Yasmine Raso26 July 2024
Finger touches ETF screen

The latest exchange traded fund (ETF) from Betashares to hit the Australian Securities Exchange (ASX) has provided a market-first Australian equities momentum investing strategy.

The Betashares Australian Momentum ETF (MTUM) offers investors “convenient access [and] exposure to a systematic, rules-based momentum investing strategy”, which involves buying stocks that are outperforming due to the success of an existing market trend while selling stocks that have underperformed.

While the strategy has its denouncers that favour traditional stock picking based on fundamental factors, Betashares says it offers both investors and advisers a “unique return profile” that can be leveraged with existing core portfolio components.

Betashares chief executive, Alex Vynokur, said the fund provides an “attractive approach” for individual investors who might normally find a strategy like this difficult to undertake due to time requirements, its susceptibility to behavioural bias and execution costs.

“As a strategy, momentum investing is appealing to a broad range of investors given its performance potential, but it is often difficult to implement due to a range of factors like the time required to manage such a strategy, the identification of outperforming stocks, behavioural bias and execution costs,” he said.

“It’s our view that a systematic, rules-based index approach to momentum investing can assist investors to efficiently access the unique return profile of this style factor.

“The Betashares Australian Momentum ETF combines the performance potential of momentum investing with the convenience of an ETF.

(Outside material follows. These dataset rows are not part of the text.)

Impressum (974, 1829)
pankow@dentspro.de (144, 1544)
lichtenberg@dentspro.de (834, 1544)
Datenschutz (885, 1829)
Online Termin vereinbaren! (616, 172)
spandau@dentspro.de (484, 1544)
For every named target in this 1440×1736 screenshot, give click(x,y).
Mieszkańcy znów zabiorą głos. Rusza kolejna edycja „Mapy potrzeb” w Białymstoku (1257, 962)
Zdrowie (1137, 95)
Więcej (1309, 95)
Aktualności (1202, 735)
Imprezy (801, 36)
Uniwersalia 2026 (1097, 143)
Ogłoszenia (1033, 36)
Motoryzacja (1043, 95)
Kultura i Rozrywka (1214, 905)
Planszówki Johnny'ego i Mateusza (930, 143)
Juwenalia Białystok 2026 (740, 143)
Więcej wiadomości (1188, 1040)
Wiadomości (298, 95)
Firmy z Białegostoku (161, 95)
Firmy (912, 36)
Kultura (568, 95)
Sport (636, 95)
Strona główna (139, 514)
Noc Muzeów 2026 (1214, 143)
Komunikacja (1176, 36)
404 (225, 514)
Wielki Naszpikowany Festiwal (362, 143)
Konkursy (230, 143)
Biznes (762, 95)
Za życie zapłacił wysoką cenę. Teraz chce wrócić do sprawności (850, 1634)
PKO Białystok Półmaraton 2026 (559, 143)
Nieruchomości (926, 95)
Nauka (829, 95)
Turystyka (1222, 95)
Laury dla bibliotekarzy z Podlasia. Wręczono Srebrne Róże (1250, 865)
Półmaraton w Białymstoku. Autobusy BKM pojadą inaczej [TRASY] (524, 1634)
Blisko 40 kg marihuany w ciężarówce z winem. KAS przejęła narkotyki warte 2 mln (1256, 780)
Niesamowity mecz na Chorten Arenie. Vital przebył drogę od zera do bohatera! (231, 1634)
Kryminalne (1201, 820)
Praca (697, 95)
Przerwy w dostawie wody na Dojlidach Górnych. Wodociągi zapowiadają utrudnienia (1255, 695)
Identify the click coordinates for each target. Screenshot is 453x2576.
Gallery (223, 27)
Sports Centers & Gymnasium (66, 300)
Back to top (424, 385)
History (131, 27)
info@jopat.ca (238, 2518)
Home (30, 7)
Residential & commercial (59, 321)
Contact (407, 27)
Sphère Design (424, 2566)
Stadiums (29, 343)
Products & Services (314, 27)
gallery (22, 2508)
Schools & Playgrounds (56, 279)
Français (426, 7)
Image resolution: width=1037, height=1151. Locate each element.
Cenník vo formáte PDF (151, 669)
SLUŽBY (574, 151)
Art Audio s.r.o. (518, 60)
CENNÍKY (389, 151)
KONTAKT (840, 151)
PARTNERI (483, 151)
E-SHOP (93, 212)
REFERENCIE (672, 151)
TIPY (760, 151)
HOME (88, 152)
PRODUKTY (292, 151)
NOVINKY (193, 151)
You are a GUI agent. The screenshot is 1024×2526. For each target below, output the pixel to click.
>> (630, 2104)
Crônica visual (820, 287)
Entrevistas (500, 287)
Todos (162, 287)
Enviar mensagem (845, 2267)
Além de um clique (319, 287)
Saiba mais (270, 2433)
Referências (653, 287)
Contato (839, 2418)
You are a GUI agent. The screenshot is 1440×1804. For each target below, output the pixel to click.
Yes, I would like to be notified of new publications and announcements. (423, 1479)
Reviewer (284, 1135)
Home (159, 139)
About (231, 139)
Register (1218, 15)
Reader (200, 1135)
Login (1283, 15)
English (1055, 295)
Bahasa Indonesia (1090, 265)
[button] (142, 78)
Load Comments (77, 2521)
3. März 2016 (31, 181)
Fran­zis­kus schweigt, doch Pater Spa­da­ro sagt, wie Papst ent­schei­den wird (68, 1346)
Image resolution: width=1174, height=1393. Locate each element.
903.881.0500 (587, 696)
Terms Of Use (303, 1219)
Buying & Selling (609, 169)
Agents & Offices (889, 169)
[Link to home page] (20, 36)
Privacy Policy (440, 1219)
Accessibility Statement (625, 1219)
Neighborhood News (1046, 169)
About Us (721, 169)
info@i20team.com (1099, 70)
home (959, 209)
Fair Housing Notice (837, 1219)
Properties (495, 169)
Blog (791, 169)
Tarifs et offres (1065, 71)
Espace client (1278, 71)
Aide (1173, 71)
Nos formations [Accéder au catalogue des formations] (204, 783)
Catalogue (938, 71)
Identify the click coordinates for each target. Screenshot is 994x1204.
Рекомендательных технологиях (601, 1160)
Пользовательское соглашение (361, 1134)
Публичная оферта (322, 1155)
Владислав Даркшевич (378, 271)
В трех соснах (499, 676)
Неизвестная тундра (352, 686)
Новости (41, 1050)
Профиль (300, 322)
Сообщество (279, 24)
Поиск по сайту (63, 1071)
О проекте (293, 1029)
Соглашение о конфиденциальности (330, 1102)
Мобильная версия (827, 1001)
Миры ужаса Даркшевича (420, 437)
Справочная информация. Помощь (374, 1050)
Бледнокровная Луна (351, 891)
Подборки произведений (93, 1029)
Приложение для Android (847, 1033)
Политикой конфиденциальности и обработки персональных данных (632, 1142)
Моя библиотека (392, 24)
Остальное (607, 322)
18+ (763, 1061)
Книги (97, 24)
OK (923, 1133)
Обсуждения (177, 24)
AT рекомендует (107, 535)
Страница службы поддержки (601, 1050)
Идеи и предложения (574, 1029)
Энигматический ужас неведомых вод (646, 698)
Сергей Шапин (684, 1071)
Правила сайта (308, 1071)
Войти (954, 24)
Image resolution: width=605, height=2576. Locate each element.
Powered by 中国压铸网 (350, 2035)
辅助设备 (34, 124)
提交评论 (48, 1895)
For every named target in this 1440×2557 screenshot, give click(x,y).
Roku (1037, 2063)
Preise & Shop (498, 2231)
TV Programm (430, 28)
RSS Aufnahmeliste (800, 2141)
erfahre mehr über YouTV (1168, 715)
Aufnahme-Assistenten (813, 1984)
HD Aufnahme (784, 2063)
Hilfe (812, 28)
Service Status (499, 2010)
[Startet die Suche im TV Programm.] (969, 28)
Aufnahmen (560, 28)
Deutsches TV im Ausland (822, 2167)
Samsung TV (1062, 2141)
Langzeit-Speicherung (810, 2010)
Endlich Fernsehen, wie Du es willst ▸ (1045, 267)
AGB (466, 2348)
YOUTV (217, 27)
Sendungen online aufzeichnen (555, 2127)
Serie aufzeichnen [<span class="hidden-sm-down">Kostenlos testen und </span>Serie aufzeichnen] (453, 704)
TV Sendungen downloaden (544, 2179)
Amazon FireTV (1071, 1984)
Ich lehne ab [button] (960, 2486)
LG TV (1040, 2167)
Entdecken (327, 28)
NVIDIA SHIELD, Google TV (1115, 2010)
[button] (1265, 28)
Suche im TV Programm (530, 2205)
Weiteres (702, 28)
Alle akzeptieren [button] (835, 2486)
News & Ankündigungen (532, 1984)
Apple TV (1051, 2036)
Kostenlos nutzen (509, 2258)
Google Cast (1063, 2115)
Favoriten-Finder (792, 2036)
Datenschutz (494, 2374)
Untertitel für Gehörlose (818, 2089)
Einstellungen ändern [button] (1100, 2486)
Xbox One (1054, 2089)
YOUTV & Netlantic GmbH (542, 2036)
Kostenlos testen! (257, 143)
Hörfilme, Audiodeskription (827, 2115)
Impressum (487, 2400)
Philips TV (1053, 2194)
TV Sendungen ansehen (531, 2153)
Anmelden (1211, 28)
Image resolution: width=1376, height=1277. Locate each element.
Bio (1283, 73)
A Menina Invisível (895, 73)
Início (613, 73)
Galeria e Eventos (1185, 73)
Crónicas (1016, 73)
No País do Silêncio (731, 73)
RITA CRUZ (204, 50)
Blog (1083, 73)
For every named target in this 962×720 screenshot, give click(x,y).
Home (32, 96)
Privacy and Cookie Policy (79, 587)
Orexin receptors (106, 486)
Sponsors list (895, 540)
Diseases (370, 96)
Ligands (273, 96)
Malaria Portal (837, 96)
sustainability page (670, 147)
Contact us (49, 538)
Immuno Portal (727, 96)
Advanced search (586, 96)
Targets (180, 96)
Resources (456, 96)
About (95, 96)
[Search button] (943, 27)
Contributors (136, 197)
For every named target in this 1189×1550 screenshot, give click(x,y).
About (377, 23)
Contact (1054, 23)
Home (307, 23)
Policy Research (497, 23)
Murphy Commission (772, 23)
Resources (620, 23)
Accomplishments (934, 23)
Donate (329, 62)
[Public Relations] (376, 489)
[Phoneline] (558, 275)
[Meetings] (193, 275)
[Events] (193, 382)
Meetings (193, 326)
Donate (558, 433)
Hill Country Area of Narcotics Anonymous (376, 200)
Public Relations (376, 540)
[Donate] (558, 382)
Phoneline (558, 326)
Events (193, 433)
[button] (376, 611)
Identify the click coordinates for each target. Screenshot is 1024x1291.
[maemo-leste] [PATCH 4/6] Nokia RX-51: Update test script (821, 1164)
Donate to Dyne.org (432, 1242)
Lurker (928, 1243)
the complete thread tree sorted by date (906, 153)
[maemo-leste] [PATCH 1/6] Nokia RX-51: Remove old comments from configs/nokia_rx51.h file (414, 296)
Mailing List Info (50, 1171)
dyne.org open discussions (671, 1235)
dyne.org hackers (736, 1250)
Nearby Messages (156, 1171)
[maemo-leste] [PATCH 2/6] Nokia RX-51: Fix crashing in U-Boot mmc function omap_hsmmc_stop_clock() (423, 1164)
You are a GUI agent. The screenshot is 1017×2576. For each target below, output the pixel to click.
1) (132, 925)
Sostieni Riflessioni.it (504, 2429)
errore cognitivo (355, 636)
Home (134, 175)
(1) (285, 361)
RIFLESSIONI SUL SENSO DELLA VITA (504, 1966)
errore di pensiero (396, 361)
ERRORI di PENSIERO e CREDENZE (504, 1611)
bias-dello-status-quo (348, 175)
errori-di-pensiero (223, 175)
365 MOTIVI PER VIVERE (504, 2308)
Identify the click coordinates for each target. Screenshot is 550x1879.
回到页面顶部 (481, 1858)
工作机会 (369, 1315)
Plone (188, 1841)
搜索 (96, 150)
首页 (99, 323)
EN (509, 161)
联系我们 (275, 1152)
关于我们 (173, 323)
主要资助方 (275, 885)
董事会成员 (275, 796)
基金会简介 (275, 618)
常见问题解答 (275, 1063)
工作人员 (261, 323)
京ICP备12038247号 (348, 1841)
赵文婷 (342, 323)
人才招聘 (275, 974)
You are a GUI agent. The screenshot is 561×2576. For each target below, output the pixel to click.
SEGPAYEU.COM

“To that end, MTUM is a complementary addition to our growing range of innovative investment solutions that assist investors and their financial advisers to implement institutional grade strategies within their portfolios.”

MTUM uses a strict rules-based index to prioritise stocks showing robust and consistent momentum while also eliminating the worst performers every two months. The fund’s index orders 200 of the largest stocks on the ASX by their six- and 12-month risk-adjusted returns and picks the top 50 stocks on selection day every two months.

The final portfolio contains the top 50 stocks picked on the last four selection days, which usually provides around 90 stocks with a mix of partial and full weighting allocations depending on how consistently each stock has ranked in the top 50 over the last four selection days.

Stocks that are ranked in the lowest tenth percentile based on their six-month total return figures on the latest selection day are removed from the portfolio.

MTUM’s index has returned 11.1 per cent since its inception in May 2011 as of 28 June 2024, outperforming its S&P/ASX200 Index benchmark by 2.72 per cent.